#### [PROBLEM STATEMENT]
Each line from the one that holds "Click the plus icon for Добавить приложение" to the end of the records is to be retyped exactly. Pictures are not part of the copy.

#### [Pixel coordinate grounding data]
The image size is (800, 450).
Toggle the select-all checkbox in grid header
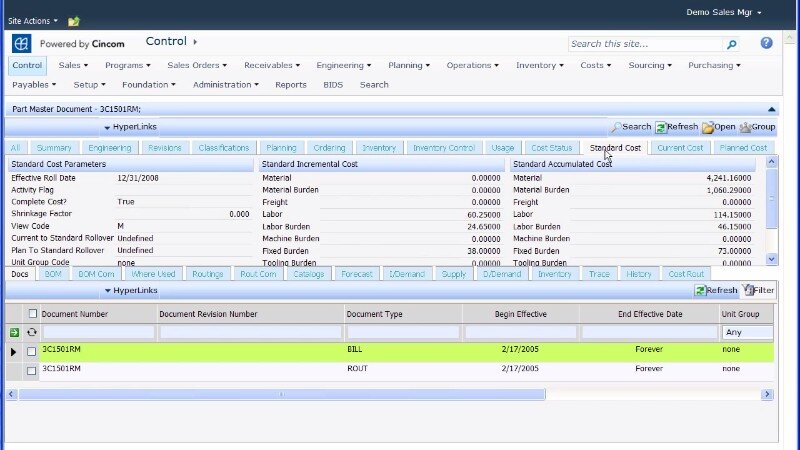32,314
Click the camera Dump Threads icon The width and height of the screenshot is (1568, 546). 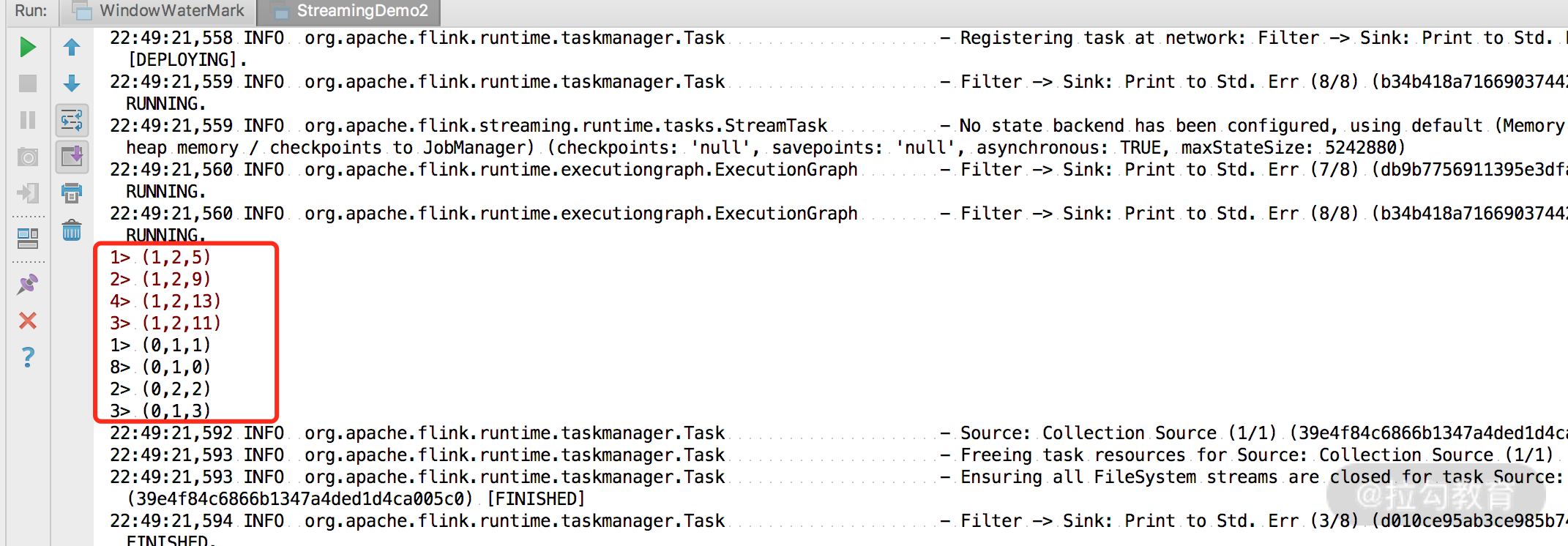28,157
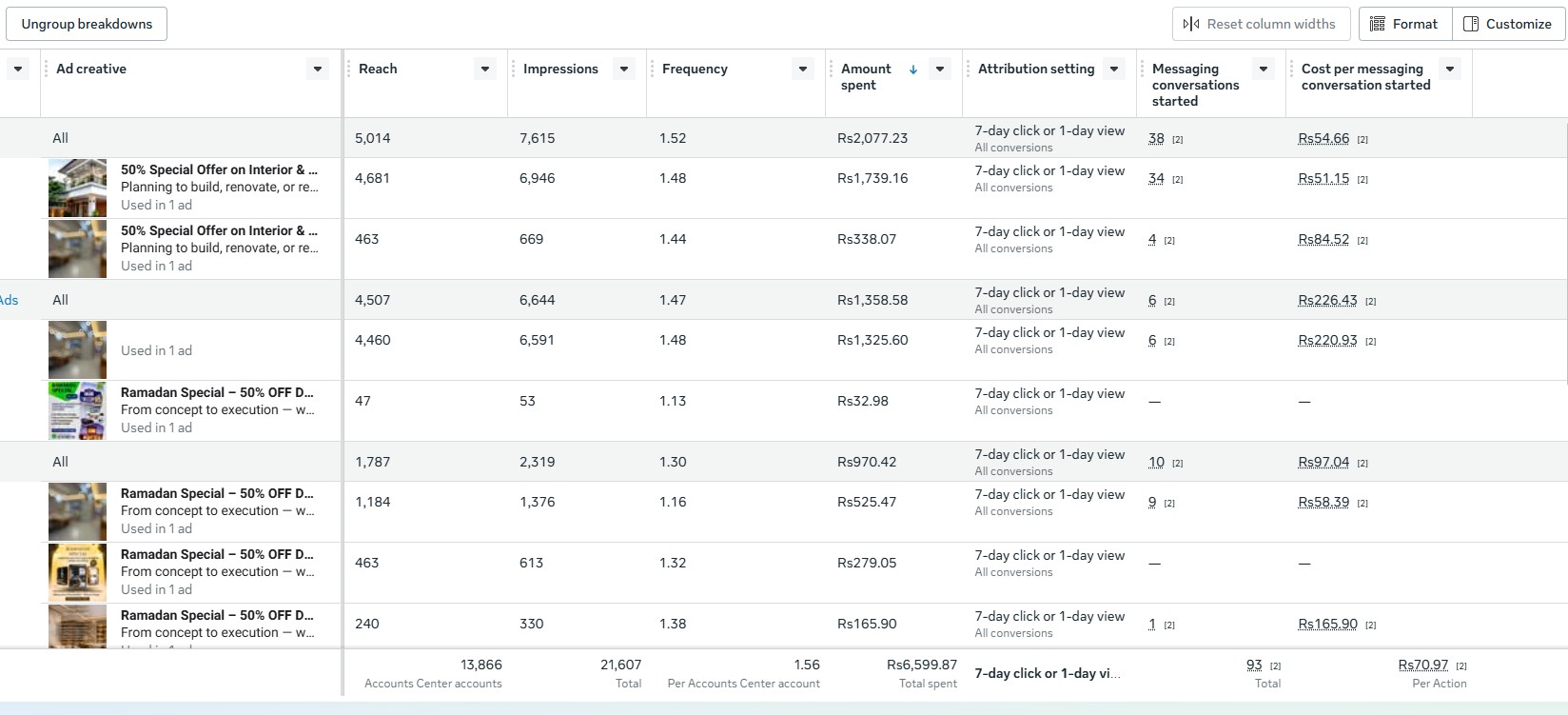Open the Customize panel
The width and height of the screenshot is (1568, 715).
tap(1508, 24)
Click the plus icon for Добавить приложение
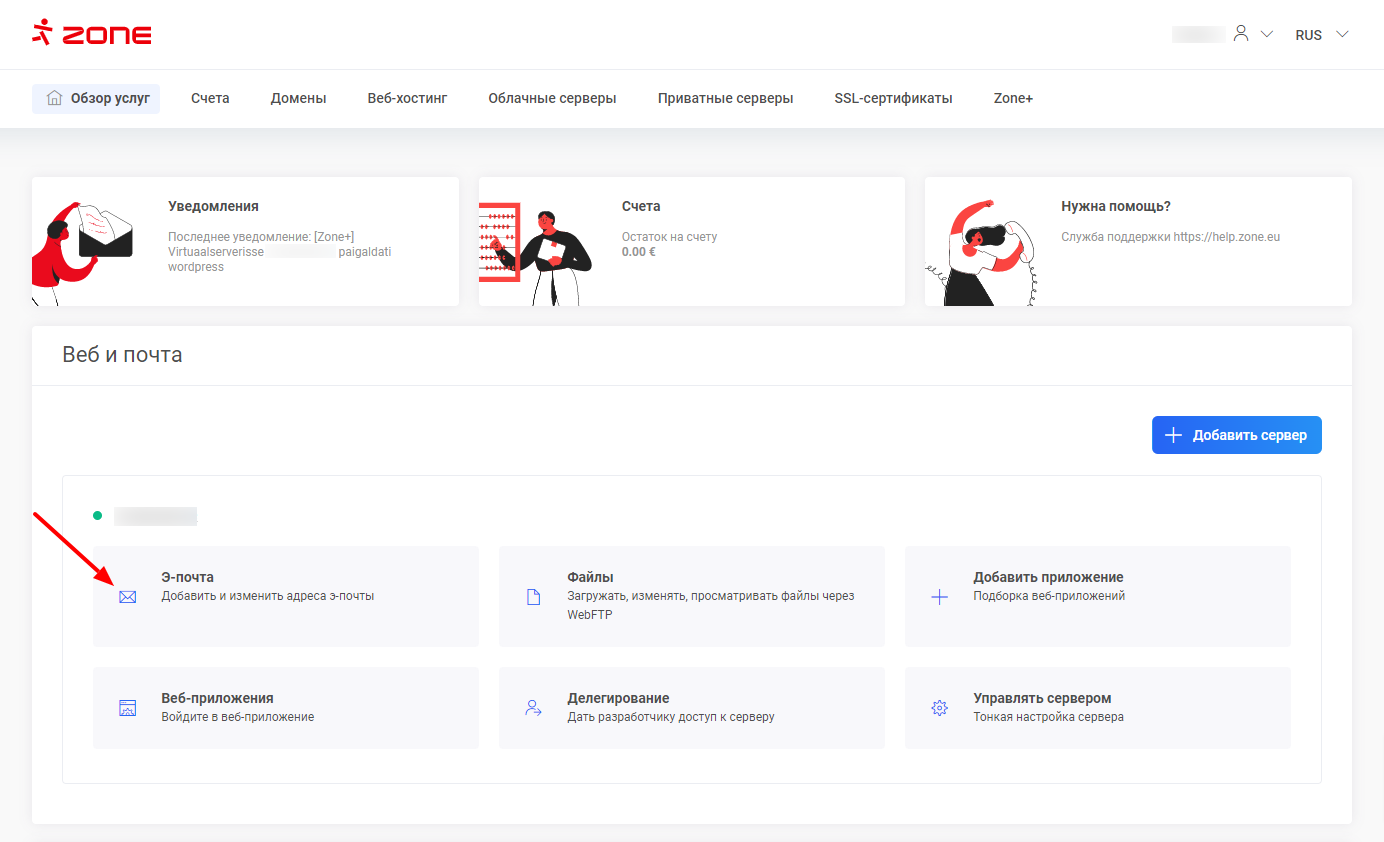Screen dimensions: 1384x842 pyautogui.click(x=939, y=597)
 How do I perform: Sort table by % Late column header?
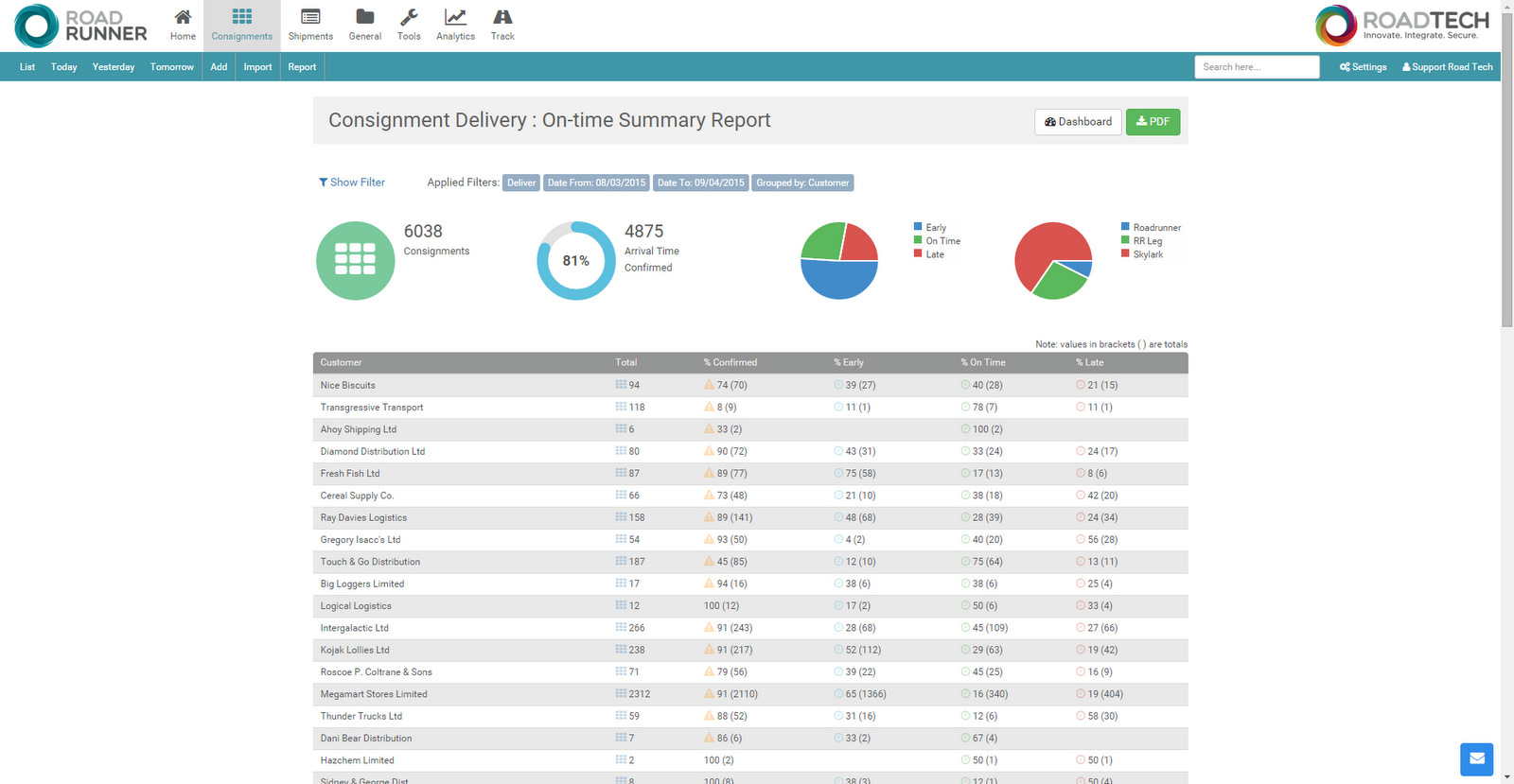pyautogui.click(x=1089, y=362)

#### [RESPONSE TO THIS EXERCISE]
Click the plus icon for Добавить приложение
Screen dimensions: 1384x842 pyautogui.click(x=939, y=597)
 How do I perform: Sort table by % Late column header?
pyautogui.click(x=1089, y=362)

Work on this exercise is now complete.